Those who crossdress on a part-time basis (as opposed to those who do so as an outlet for an actual feminine gender identity) pretty much always, I think, begin with the assumption that”she”is a role they put on and take off at will. The assumed struggle is to be convincingly female while she is in evidence given the life-long acculturation to the male role in society.
The flip side of that assumption being that their ability to be fully male when “in drab” is not in any danger of erosion. Whether the subject is his interests, his voice, his mannerisms, or whatever – 100% maleness (at least to the extent such traits were ever present) continue unabated. Perhaps the more committed dresser is willing to make certain aesthetic compromises, such as shaving some areas of the body, or getting a regular manicure, or wearing the hair a bit longer than they otherwise would have – but I don’t think that’s true of the majority.

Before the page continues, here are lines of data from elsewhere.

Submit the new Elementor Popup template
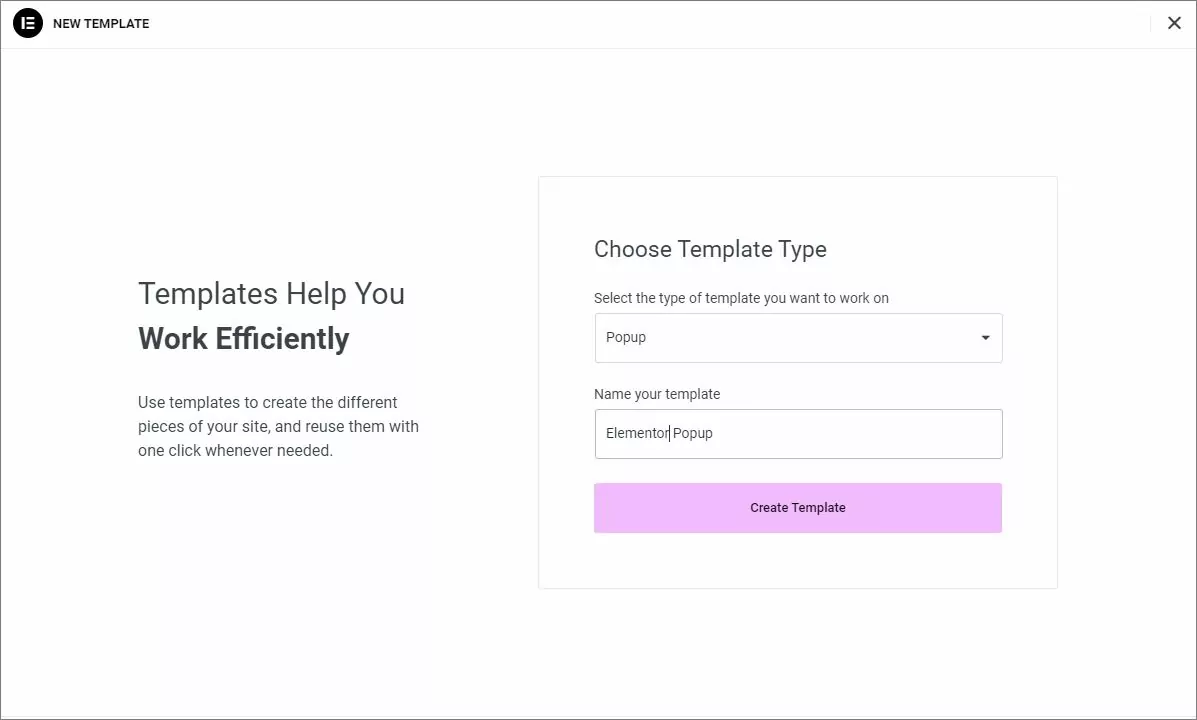This screenshot has width=1197, height=720. pos(798,507)
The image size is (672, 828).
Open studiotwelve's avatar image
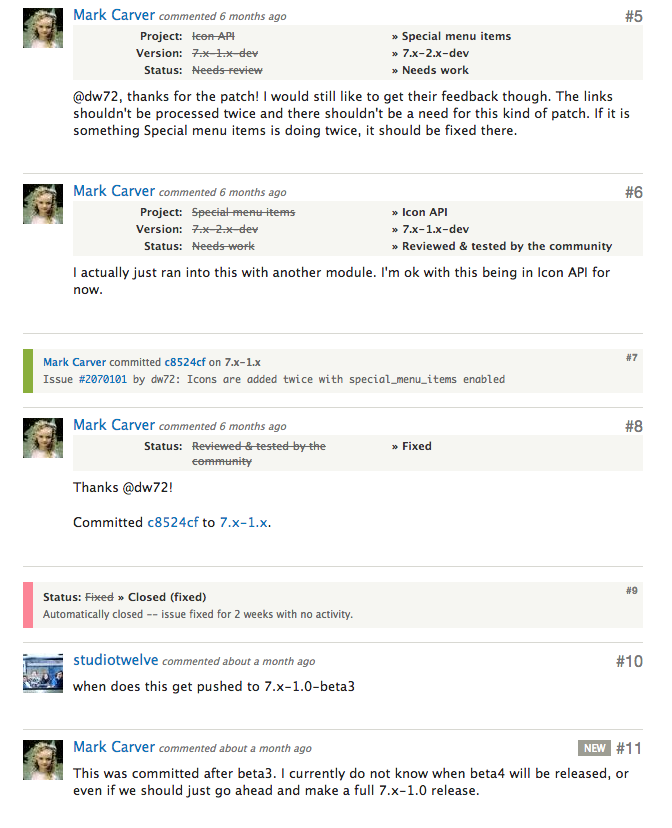43,673
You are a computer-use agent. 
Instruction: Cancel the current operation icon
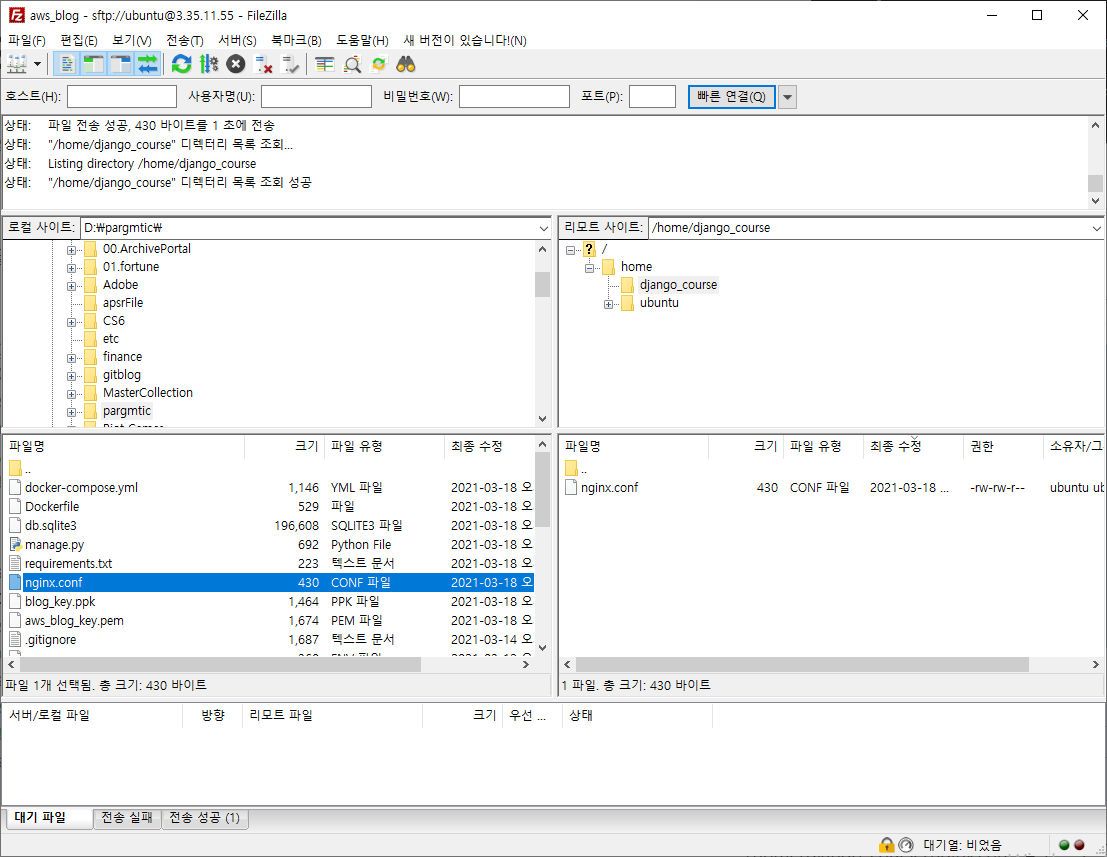235,65
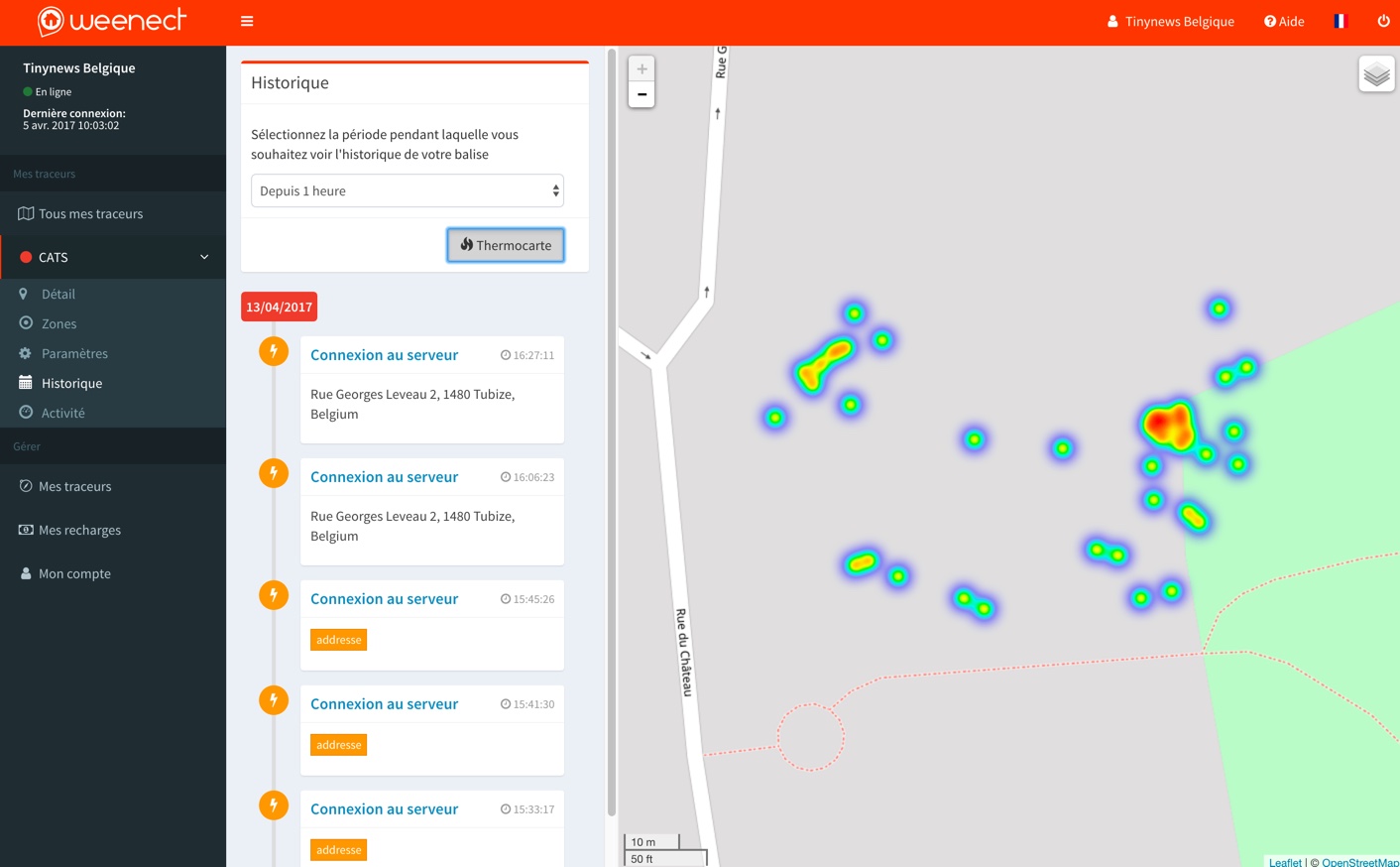
Task: Click lightning icon for 16:27:11 connection
Action: coord(274,351)
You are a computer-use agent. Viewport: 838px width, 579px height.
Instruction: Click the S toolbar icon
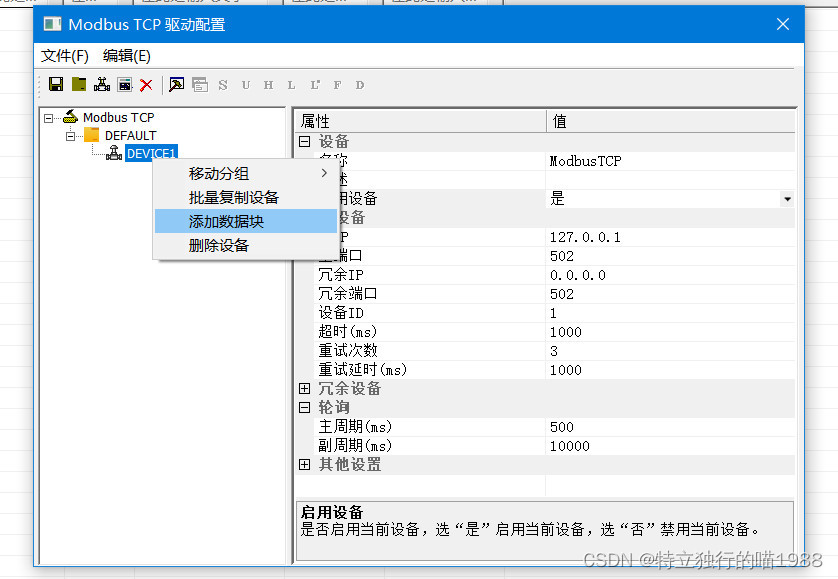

But I have to ask – have you noted some bleed over from “her” into your male lifestyle? Maybe you are more obsessed with facial skin care than you used to be? Maybe you are more likely to enjoy a “chick flick”? Maybe you find the locker room joviality that reduces all women to sex objects to be either tiresome, or intriguing in ways you’d not have considered before? Maybe you’ve developed a much stronger sense of urgency about housecleaning or cooking (I know, gender stereotype alert, but lets be honest – it’s impossible to separate gender stereotypes from crossdressing).
Maybe it’s subtle mannerisms you’ve trained yourself to do in your feminine role and you catch yourself doing when in guy mode. Say the way you cross your legs or how much hip you put into your walk. The list of possibilities are long. Which in turn provokes consideration of whether you think your unaware friends have ever “read” some of your actions, comments, or attitudes in guy mode as feminine. And how did that make you feel if it has happened? To what extent are you passionate about keeping the aspects of your life separate, as opposed to being flattered that “she” got noticed, however unintentionally? I imagine for some it would be warm fuzzies, for others sheer panic.